The suggestion comes from 10 tips to guide families through teen dating and relationships, given by Marilyn Maxwell, M.D., professor of internal medicine and pediatrics at Saint Louis University, who said that there's a need for the parents to provide guidance and boundaries.
"Some parents feel uncomfortable creating any type of boundaries for their children, particularly as they get older. But contrary to popular belief, kids do feel safer and more secure when they have boundaries," said Maxwell.
According to Maxwell, who is a contributing author to both Questions Kids Ask About Sex: Honest Answers for Every Age and Focus on the Family's Complete Guide to Baby and Child Care, parents should initiate talking with children about relationships long before the first date. He also said that parents should also help their children develop realistic expectations for relationships. This includes talking about qualities that truly matter in a relationship, such as shared values, mutual respect, easy conversation and shared interests.
"Some parents feel uncomfortable talking to their teens about sex for a number of reasons. Perhaps they're embarrassed or feel hypocritical because they themselves did not wait until marriage. Some parents are hesitant because they feel it's inevitable. But I tell parents that it is so important to talk to your children about sex starting even at a young age and certainly more as they get older. Parents need to share their values and expectations with their children. It's not inevitable that a teen will become sexually active, particularly if you let her know how you expect her to act," said Maxwell.
He also advised that instead of condemning premarital sex, children should be told about the benefits of abstaining, such as preventing unwanted pregnancies and sexually transmitted diseases.
It's been long-sought that parents should provide guidance and boundaries when they are ready to start dating.

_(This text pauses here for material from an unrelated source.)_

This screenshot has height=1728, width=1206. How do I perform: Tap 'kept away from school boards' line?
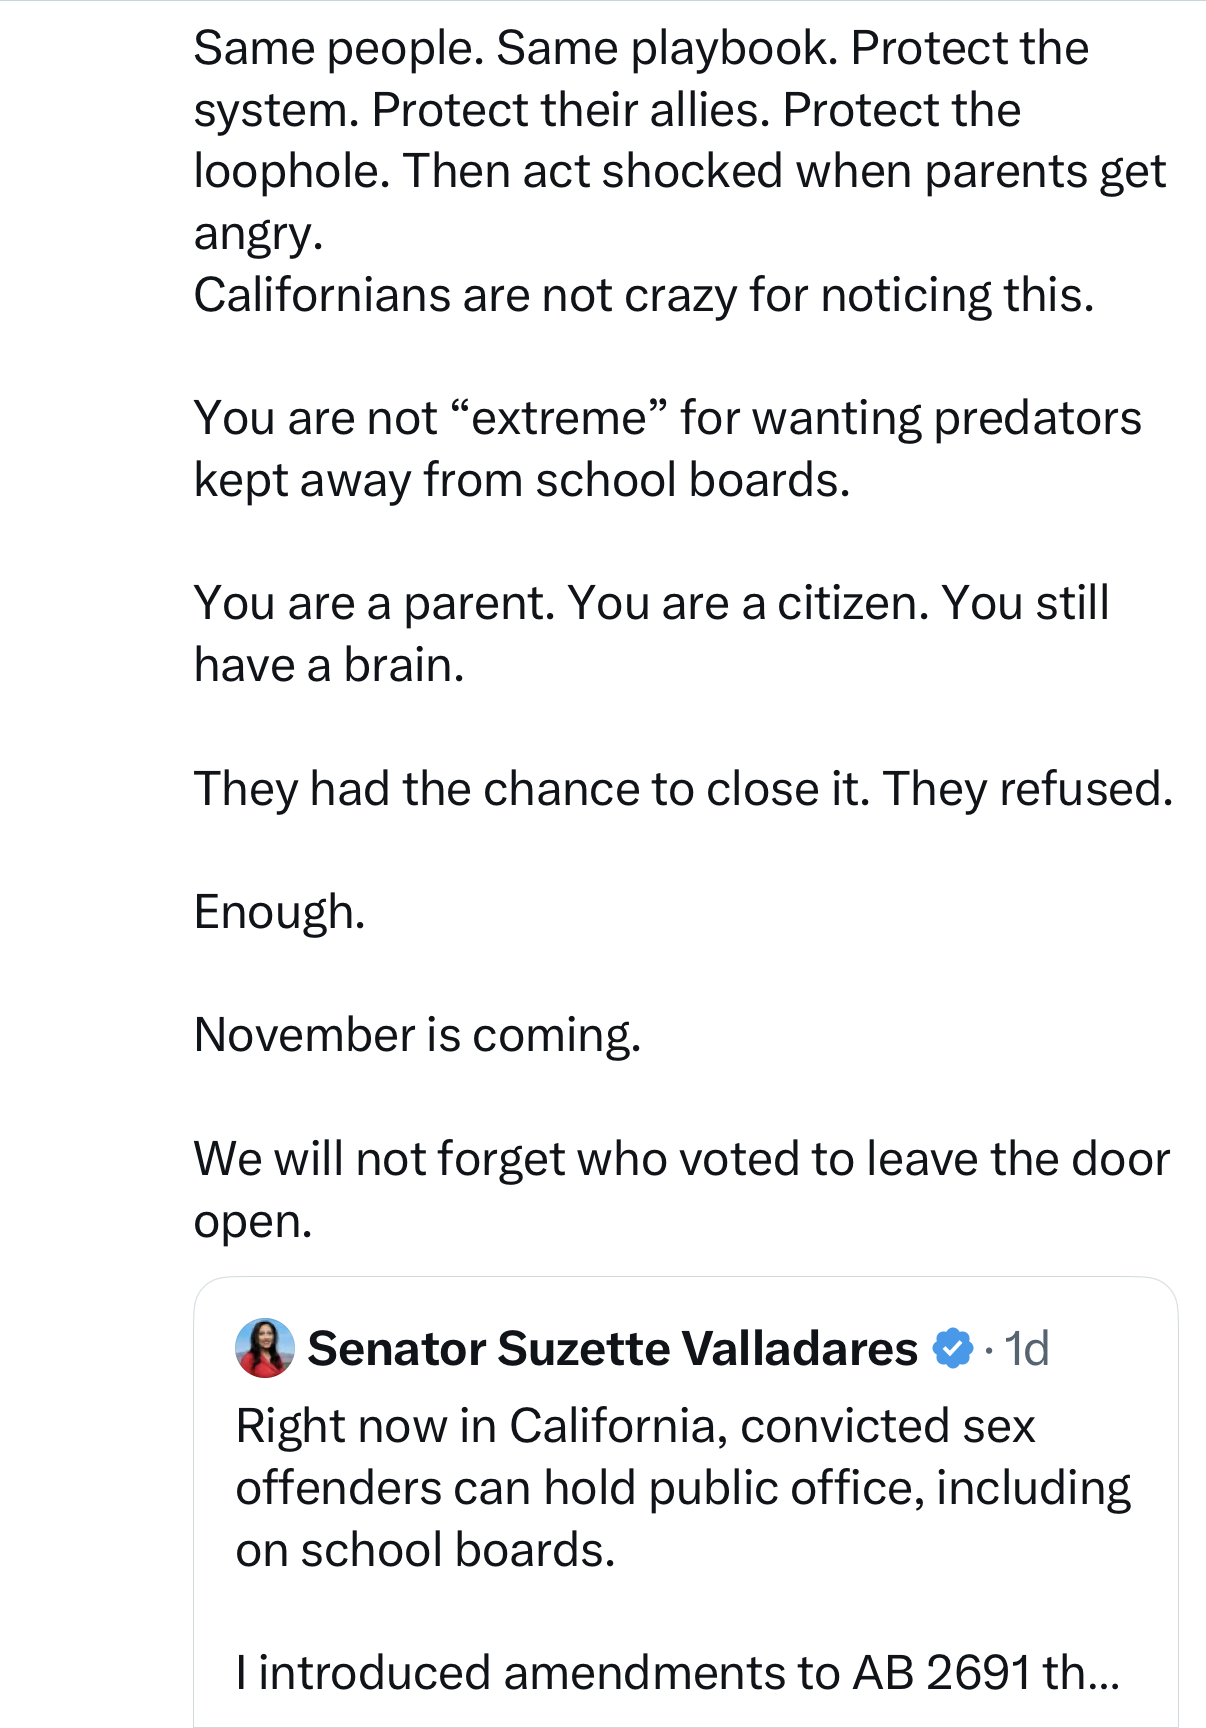pos(522,480)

Here are 10 tips by Maxwell to guide families through teen dating and relationships:
1. Set the ground rules and stick to them: Putting curfew and limiting the children to acceptable activities can act beneficial. Some parents also require the date to first spend time getting to know the family.

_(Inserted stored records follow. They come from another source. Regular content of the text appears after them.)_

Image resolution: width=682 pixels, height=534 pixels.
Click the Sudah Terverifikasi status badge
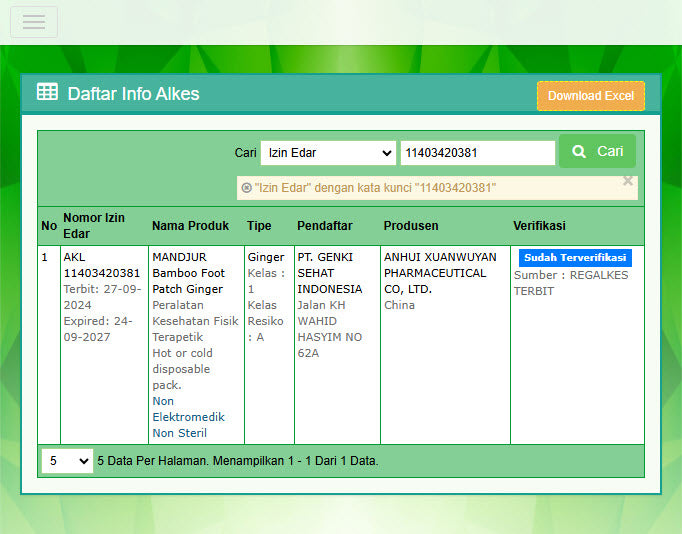click(574, 258)
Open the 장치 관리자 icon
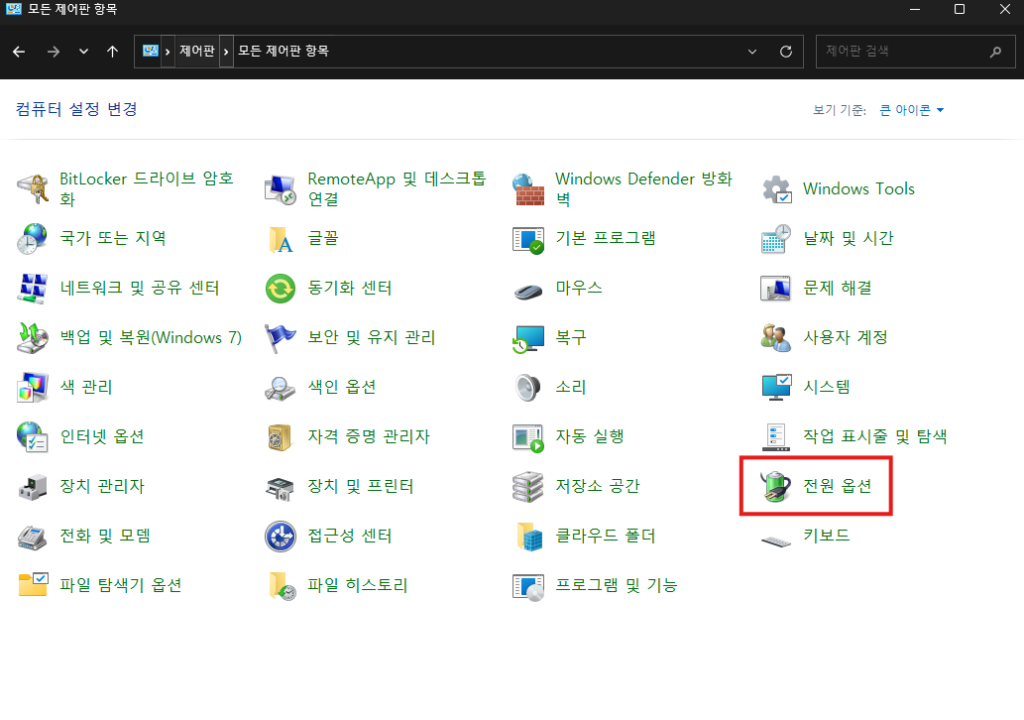 (x=33, y=487)
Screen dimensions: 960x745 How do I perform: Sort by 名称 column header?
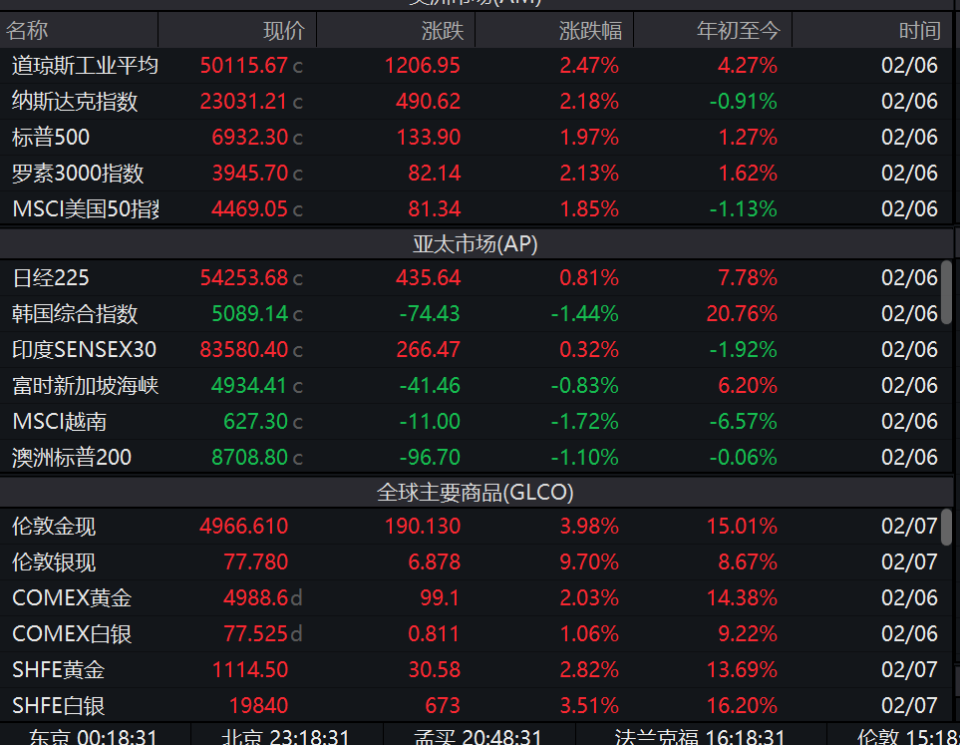(x=79, y=30)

2. Consider your child's maturity level: Many parents set a certain age, say 16, for dating, however, all the children do not mature at the same rate.
3. Encourage group activities rather than solo dates, especially for younger teens.

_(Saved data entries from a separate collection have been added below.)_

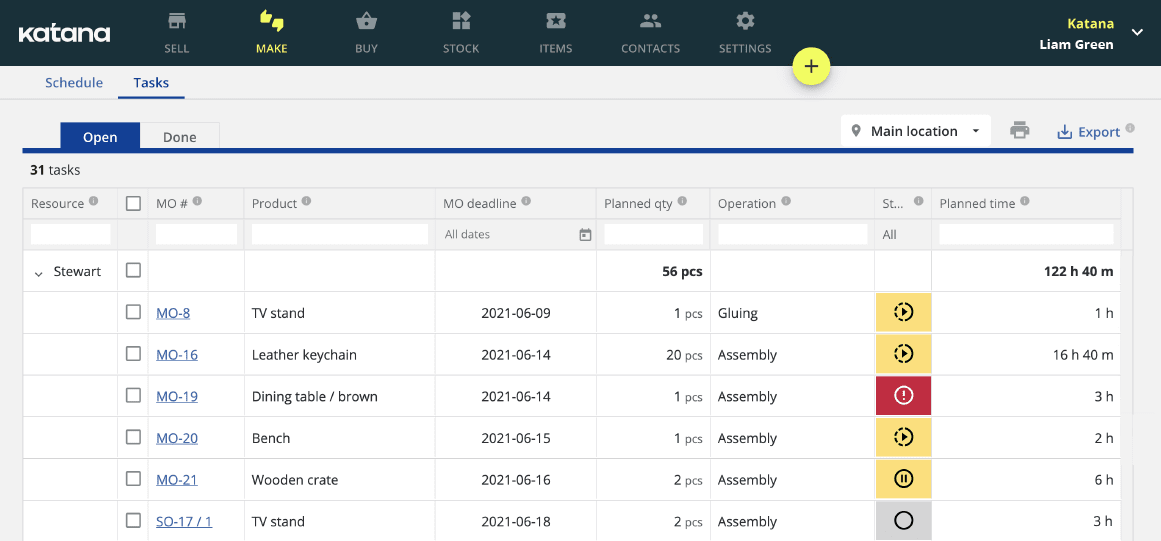Click the calendar icon in MO deadline filter

[x=585, y=235]
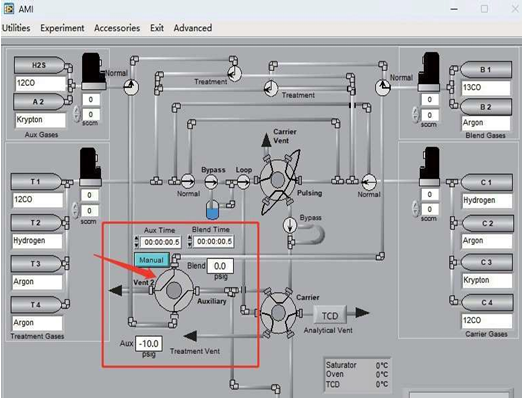Click the Aux gases mass flow controller

93,72
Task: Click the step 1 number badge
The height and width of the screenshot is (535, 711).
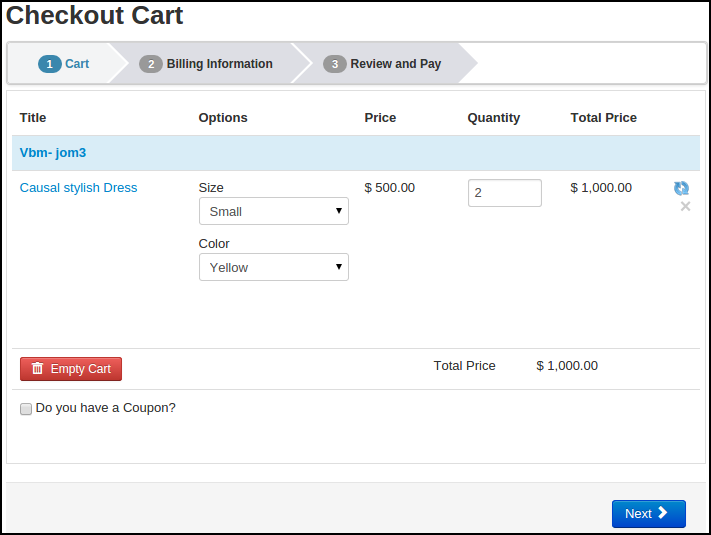Action: (49, 64)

4. Incorporate dates into family activities: This time should not be used to drill the date, but to get to know him and have fun together.
5. Be involved in your child's plans: Know where he is going, with whom and when he will be home.
6. Provide supervision: Leaving children alone for hours or not requiring accountability might lead to undesirable behaviour.
7. Watch for dangerous behaviours such as rollercoaster emotions, neediness, isolation, verbal disrespect or physical abuse.
8. Pick your battles: Don't forbid a relationship unless it is abusive, controlling or isolating. Maxwell also said that teens shouldn't date someone more than two years older because of the maturity differences.
9. If your child has already had sex, tell her that it is never too late to start making good decisions and encourage her to make a commitment to wait until marriage.
10. Loosen up on the reins: While parents need to set appropriate boundaries, it's important to entrust your teen with increasing responsibilities to manage themselves.
According to Maxwell, relationships provide important learning opportunities for children, from kindergarten crushes to teen love. He said that by talking openly and honestly with your child and providing appropriate guidance and boundaries, parents can help their children successfully navigate the world of love.